> **Work task**: After locating the line with "The width and" in the records below, print it and every line after it exactly.

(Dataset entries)
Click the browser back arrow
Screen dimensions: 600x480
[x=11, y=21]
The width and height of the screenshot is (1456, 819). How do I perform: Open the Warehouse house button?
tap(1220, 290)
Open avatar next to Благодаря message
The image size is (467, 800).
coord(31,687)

> **Solution for this problem**:
The width and height of the screenshot is (1456, 819). How do I perform: Open the Warehouse house button?
tap(1220, 290)
Open avatar next to Благодаря message
The image size is (467, 800).
coord(31,687)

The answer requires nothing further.